Start of The data

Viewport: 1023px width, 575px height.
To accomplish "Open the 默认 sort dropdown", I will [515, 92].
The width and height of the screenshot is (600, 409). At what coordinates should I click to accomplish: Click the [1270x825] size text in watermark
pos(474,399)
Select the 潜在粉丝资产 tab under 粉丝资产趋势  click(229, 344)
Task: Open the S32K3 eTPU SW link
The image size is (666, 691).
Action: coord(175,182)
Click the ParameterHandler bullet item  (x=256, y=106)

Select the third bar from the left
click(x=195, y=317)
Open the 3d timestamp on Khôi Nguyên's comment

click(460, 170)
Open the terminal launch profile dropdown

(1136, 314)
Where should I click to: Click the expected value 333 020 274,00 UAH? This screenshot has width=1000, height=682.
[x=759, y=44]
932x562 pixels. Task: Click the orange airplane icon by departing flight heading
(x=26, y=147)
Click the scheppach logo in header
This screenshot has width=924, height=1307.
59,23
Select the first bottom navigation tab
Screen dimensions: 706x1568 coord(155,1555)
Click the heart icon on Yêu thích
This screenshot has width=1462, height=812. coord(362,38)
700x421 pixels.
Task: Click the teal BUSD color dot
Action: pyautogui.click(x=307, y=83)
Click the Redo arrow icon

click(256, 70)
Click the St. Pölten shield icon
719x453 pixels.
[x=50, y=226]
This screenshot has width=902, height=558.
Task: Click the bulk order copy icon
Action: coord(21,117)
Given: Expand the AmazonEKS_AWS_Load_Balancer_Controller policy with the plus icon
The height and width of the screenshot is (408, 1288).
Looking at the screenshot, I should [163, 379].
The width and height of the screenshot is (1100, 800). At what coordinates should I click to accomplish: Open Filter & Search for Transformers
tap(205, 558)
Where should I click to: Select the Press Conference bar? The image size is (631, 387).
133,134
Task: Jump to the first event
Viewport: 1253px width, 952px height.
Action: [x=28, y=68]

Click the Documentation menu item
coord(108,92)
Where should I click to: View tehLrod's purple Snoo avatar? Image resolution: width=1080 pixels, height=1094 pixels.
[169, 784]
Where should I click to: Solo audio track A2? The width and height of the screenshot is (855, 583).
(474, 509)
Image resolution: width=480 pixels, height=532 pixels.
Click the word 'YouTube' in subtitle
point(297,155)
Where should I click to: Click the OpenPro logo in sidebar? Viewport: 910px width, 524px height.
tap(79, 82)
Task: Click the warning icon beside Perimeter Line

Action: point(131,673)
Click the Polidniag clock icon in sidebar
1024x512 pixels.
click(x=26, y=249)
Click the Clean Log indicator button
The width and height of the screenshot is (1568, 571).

End of The data

> [Requirement] Each line of the data is to be retyped exactly.

> [Result]
Viewport: 1023px width, 575px height.
To accomplish "Open the 默认 sort dropdown", I will [515, 92].
The width and height of the screenshot is (600, 409). At what coordinates should I click to accomplish: Click the [1270x825] size text in watermark
pos(474,399)
Select the 潜在粉丝资产 tab under 粉丝资产趋势  click(229, 344)
Task: Open the S32K3 eTPU SW link
The image size is (666, 691).
Action: coord(175,182)
Click the ParameterHandler bullet item  (x=256, y=106)

Select the third bar from the left
click(x=195, y=317)
Open the 3d timestamp on Khôi Nguyên's comment

click(460, 170)
Open the terminal launch profile dropdown

(1136, 314)
Where should I click to: Click the expected value 333 020 274,00 UAH? This screenshot has width=1000, height=682.
[x=759, y=44]
932x562 pixels. Task: Click the orange airplane icon by departing flight heading
(x=26, y=147)
Click the scheppach logo in header
This screenshot has width=924, height=1307.
59,23
Select the first bottom navigation tab
Screen dimensions: 706x1568 coord(155,1555)
Click the heart icon on Yêu thích
This screenshot has width=1462, height=812. coord(362,38)
700x421 pixels.
Task: Click the teal BUSD color dot
Action: pyautogui.click(x=307, y=83)
Click the Redo arrow icon

click(256, 70)
Click the St. Pölten shield icon
719x453 pixels.
[x=50, y=226]
This screenshot has width=902, height=558.
Task: Click the bulk order copy icon
Action: coord(21,117)
Given: Expand the AmazonEKS_AWS_Load_Balancer_Controller policy with the plus icon
The height and width of the screenshot is (408, 1288).
Looking at the screenshot, I should [163, 379].
The width and height of the screenshot is (1100, 800). At what coordinates should I click to accomplish: Open Filter & Search for Transformers
tap(205, 558)
Where should I click to: Select the Press Conference bar? The image size is (631, 387).
133,134
Task: Jump to the first event
Viewport: 1253px width, 952px height.
Action: [x=28, y=68]

Click the Documentation menu item
coord(108,92)
Where should I click to: View tehLrod's purple Snoo avatar? Image resolution: width=1080 pixels, height=1094 pixels.
[169, 784]
Where should I click to: Solo audio track A2? The width and height of the screenshot is (855, 583).
(474, 509)
Image resolution: width=480 pixels, height=532 pixels.
Click the word 'YouTube' in subtitle
point(297,155)
Where should I click to: Click the OpenPro logo in sidebar? Viewport: 910px width, 524px height.
tap(79, 82)
Task: Click the warning icon beside Perimeter Line

Action: point(131,673)
Click the Polidniag clock icon in sidebar
1024x512 pixels.
click(x=26, y=249)
Click the Clean Log indicator button
The width and height of the screenshot is (1568, 571).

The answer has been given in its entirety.